[Extracted entries — start]
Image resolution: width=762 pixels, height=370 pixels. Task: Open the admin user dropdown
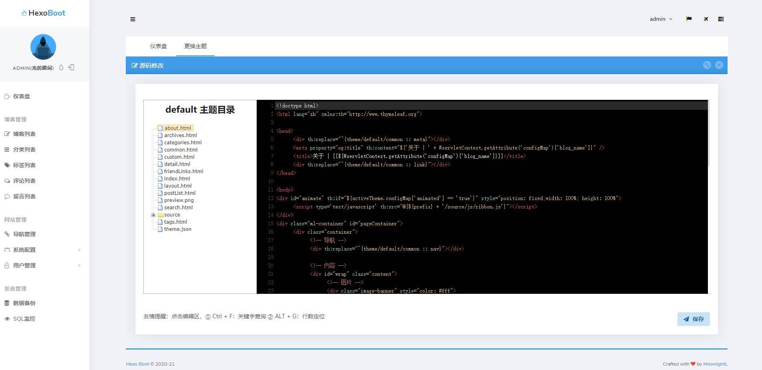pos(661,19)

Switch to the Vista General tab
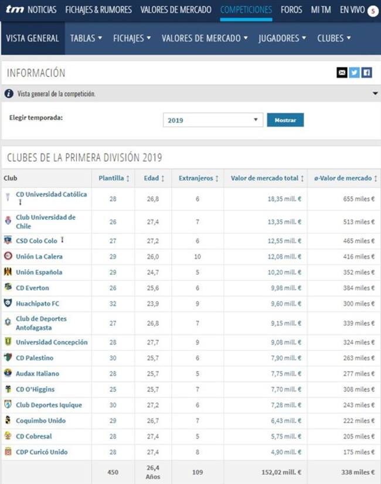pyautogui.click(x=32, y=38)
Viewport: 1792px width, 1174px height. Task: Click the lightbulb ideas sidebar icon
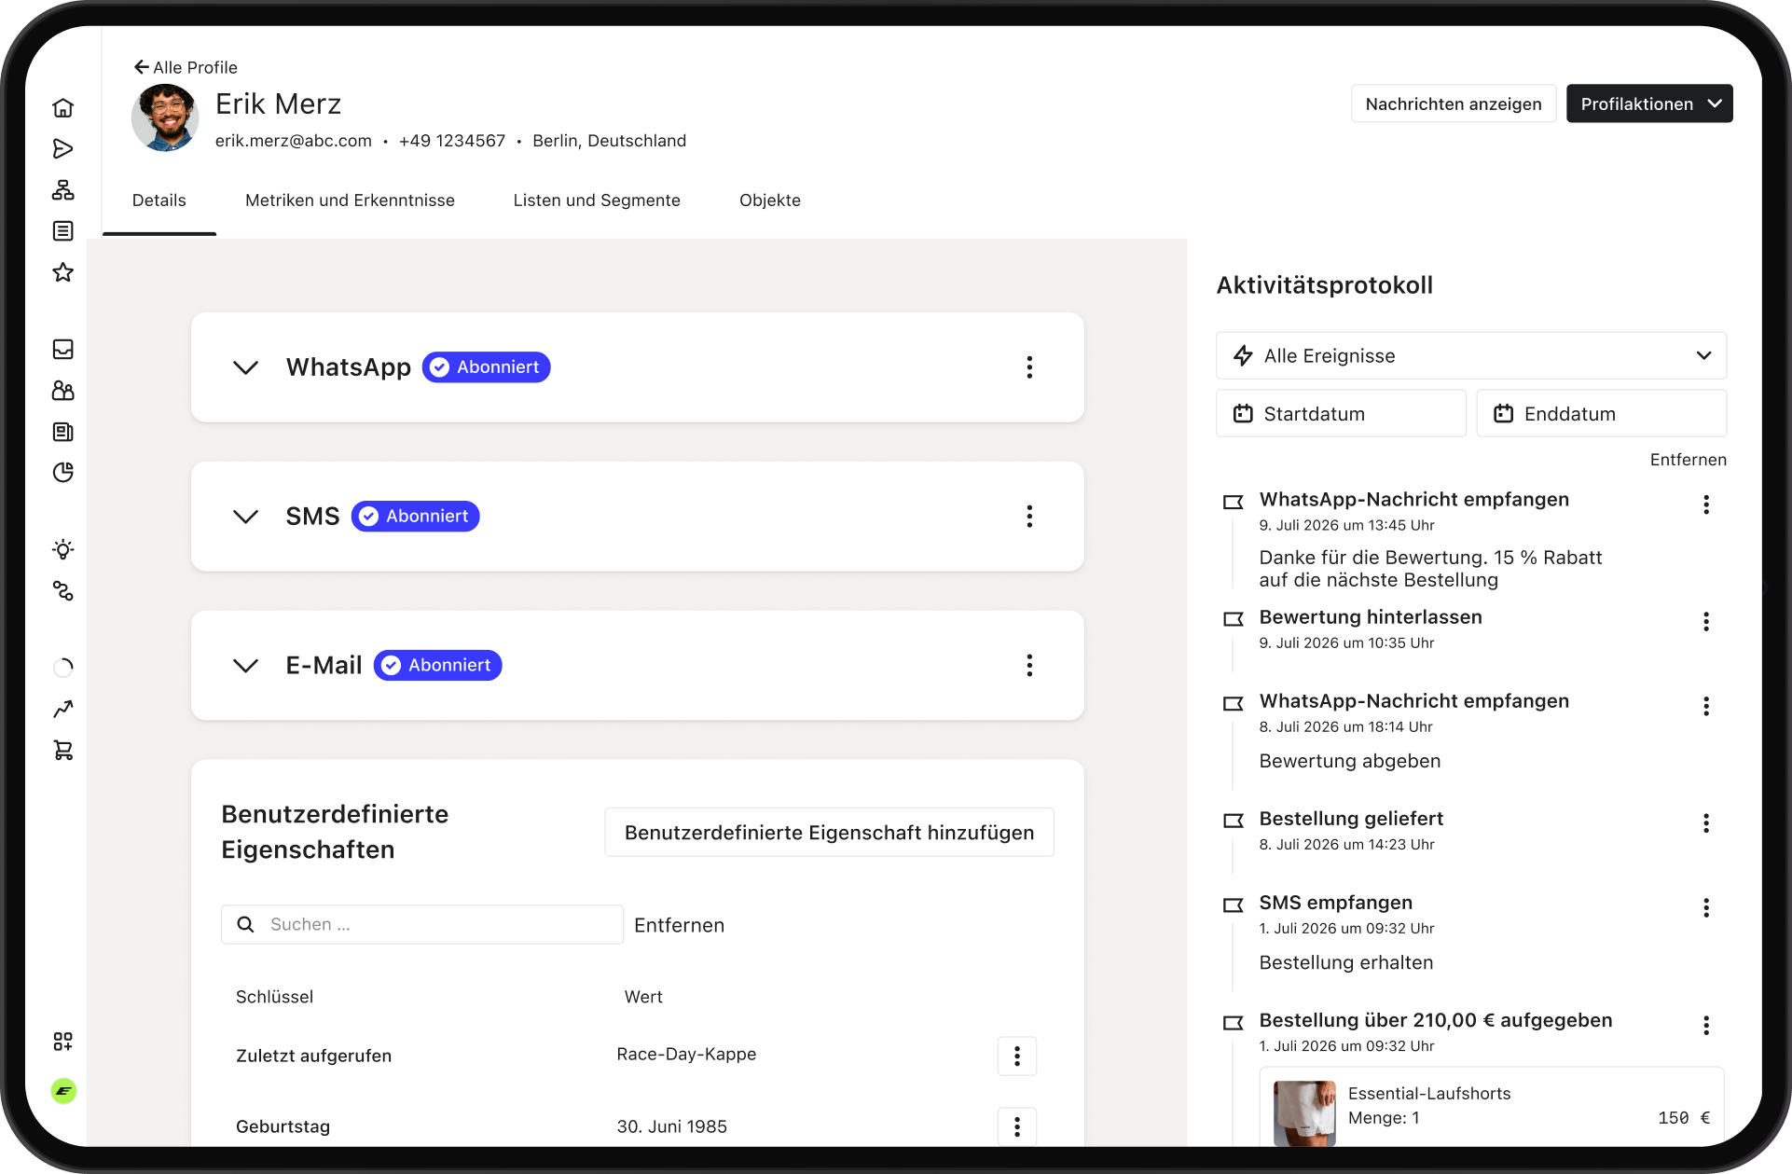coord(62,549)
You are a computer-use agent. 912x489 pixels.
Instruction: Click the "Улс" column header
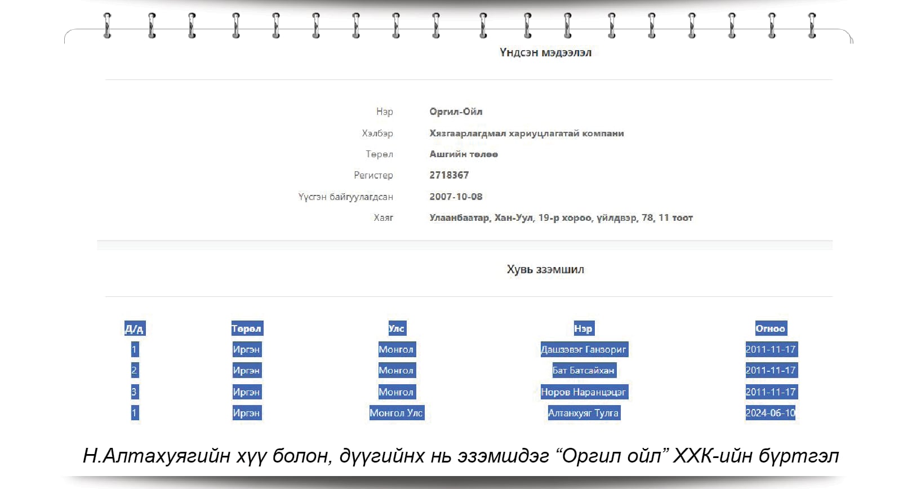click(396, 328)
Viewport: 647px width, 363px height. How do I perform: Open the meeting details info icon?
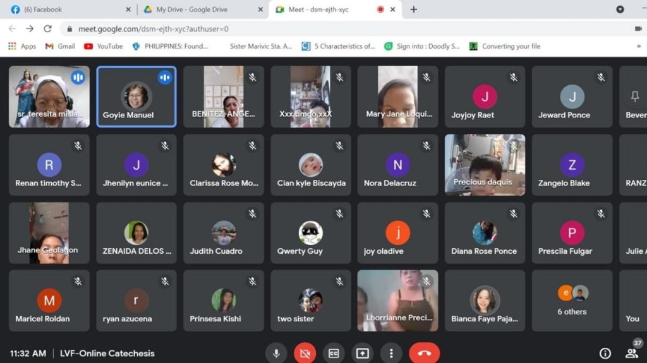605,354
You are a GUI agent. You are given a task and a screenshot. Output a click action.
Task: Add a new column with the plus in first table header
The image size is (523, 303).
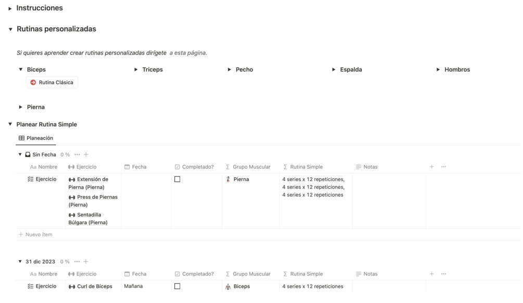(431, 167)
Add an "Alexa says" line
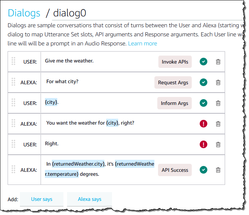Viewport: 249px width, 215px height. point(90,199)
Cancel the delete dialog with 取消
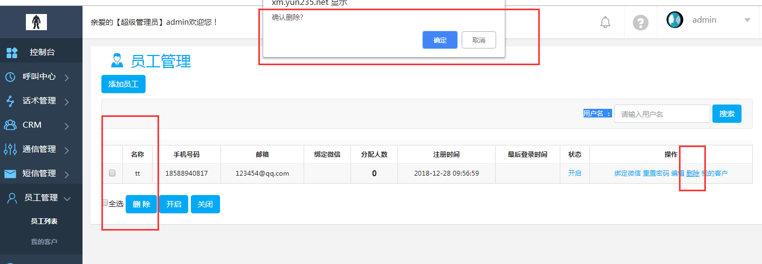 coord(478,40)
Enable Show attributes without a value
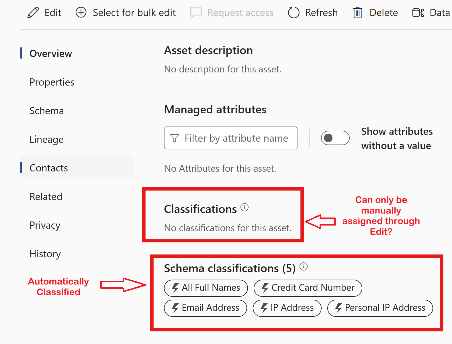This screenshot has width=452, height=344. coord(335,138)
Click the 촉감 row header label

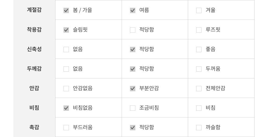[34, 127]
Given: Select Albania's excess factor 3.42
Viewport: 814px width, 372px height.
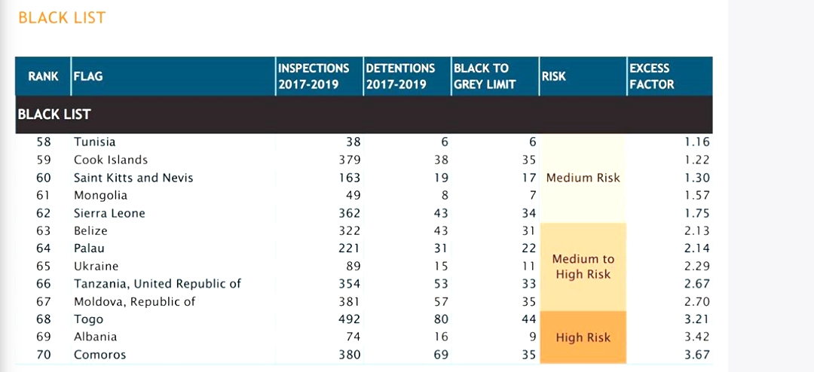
[Extracted entries — finish]
In the copy, each entry above must match exactly, and no picture may be carried over.

▸ Output of the exercise
Image resolution: width=762 pixels, height=370 pixels. Task: Open the admin user dropdown
pos(661,19)

Switch to the Vista General tab
pyautogui.click(x=32, y=38)
Viewport: 1792px width, 1174px height. Task: Click the lightbulb ideas sidebar icon
coord(62,549)
You are a computer-use agent. 912x489 pixels.
Instruction: Click the "Улс" column header
click(396, 328)
Viewport: 647px width, 363px height. How do I perform: Open the meeting details info icon?
605,354
You are a GUI agent. You are given a task and a screenshot. Output a click action.
Task: Add a new column with the plus in first table header
The image size is (523, 303).
(431, 167)
Add an "Alexa says" line
Viewport: 249px width, 215px height. point(90,199)
Cancel the delete dialog with 取消
 coord(478,40)
Enable Show attributes without a value
This screenshot has width=452, height=344. coord(335,138)
Click the 촉감 row header label

[34, 127]
Given: Select Albania's excess factor 3.42
Viewport: 814px width, 372px height.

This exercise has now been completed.